• Finland To Get 'Angry Birds' Park In April
    Looking to provide children a fun way to exercise, the creators of the popular mobile and web game are opening an activity park at the Sarkanniemi Amusement Park that will feature animal spring riders, swings, sandpits and climbing towers with slides. Users will be able to get new features in the mobile game as well. The concept will be rolled out across adventure playgrounds, shopping centres and other recreational spaces in the UK later this year.
  • Regional Publisher Adopts 'Digital First' Plan
    Speaking on Wednesday at the Guardian Changing Media Summit in London, Johnston Press CEO Ashley Highfield says the UK's largest regional newspaper publisher hopes to get 25% of its revenues from digital within the next three years, up from the current 5%. To that end, the new strategy looks to bring new readers to the local press and halt declining print revenues.
  • Sky Announces Now TV, First Internet TV Offering
    It will let users access its movies and sport through any broadband Internet-capable device and compete with the likes of Google TV, Apple TV, LoveFilm and Netflix. Major pay-TV players have struggled to compete with VoD the latter offer full packages at GBP5-7 per month. Some customers find that more appealing than paying Sky TV GBP30+. This may plug that marketing hole.
  • Beta Roll-out Of BBC's Mobile Homepage Begins
    On Wednesday, the Corporation launched a new version for the testing public, with one in seven visiting the homepage via a mobile device. The beta version will appear alongside the current page for a month. Features such as podcasts, travel news and things to do are set to be added over the coming months.

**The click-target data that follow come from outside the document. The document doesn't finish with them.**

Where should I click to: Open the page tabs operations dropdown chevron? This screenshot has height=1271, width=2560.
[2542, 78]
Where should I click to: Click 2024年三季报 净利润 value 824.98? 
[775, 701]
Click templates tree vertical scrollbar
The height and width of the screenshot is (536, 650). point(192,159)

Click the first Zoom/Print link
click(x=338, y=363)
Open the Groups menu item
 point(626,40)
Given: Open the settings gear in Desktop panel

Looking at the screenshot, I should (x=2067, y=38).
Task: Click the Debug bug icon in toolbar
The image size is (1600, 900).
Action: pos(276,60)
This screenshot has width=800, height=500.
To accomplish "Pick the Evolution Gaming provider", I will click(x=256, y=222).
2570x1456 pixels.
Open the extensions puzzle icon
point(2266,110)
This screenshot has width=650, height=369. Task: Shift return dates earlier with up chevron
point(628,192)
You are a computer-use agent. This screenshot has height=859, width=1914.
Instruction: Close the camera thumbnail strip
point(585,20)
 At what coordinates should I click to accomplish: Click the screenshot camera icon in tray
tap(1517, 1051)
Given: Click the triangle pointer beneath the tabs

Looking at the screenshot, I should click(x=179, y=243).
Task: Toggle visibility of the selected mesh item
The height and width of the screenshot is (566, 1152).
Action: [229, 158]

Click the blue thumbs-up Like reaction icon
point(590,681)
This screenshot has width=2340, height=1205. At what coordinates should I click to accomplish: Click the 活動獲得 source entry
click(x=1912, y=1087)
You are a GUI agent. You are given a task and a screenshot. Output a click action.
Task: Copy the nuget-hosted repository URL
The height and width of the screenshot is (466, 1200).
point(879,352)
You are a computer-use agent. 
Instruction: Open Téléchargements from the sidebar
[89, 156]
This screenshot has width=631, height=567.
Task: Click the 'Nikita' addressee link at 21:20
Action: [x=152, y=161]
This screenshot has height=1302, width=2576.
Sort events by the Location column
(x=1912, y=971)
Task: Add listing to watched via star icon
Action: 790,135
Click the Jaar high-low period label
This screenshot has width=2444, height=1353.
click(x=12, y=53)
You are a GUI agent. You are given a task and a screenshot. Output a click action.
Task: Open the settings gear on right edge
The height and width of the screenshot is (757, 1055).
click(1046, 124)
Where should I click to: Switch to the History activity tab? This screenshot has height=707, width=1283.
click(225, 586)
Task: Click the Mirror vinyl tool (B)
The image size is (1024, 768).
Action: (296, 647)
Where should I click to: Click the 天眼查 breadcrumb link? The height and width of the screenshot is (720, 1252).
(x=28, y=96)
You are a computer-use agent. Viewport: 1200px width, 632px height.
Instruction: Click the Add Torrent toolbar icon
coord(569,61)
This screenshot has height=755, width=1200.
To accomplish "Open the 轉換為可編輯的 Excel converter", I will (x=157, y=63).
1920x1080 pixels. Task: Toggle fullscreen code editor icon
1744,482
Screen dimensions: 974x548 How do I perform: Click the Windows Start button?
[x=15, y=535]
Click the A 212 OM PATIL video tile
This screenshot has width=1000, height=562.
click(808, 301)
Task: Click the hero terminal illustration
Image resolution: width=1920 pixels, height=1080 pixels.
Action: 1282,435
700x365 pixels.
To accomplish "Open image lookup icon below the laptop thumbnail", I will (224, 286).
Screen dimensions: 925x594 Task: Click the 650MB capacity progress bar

  • In-Bev Puts 'Friends First' At Top Of Its Media Plan
    At the ISBA Annual Conference on Wednesday, Anheuser Busch In-Bev CMO Chris Burgraeve said the makers of such brands as Stella Artois and Budweiser "have no digital or media strategy; we just have a connections strategy called 'friends first'. He defended the decision by saying that it was working to segment its social media audience via traditional means, working out where fans or Likes fit into each part of the sales and advocacy funnels.
  • London Olympics May Slow Internet Speeds
    The Internet Service Providers' Association is warning of a "massive hit on the infrastructure" this summer as many are forecasting a deluge of data as events get under way. If businesses allow employees to watch the games at work, they could struggle with bandwidth, it said. The events are already being hailed the "Twitter Games."
  • FMCG, Retail Behind Soaring Mobile Ad Spend
    Follow the money? How about follow the people. Or, better still, follow the mobile devices. That is what big brands in FMCG and retail have been doing as they push mobile ad spend to an astounding GBP203.2m in 2011. It is a 157% surge over the previous year, according to the IAB and PricewaterhouseCoopers. These brands are out to reach what comScore claims are the 58% of Britons who get content via apps or the mobile Internet each months.
  • Finally, Xbox 360 Users Can Access iPlayer
    With this launch, the BBC's popular web player is now on all major gaming platforms in the UK. It is a move that took three years to come to fruition because of conflicting content strategies between Microsoft and the Corporation. Xbox 360 users will now be able to control the iPlayer using hand gestures and voice commands.
  • Manheim Buys Motors.co.uk
    Although the amount paid was undisclosed, it was confirmed that the online classified website has been bought from the Daily Mail and General Trust. Manheim is the marketing leader in the US, where it operates US Autotrader.com. CEO John Bailey says, "In just five years Motors.co.uk has built up a substantial presence and great reputation in the UK."
  • Video Games: Propaganda, Military Training Tools?
    "It's Monday night, the kids are in bed, and I am trying to kill Osama bin Laden. I stalk through his Abbottabad compound and I aim my rifle at the first person I see ..." The writer examines the shadowy and lucrative relationship between video-game developers and various military outfits and wonders how it affects the games we play.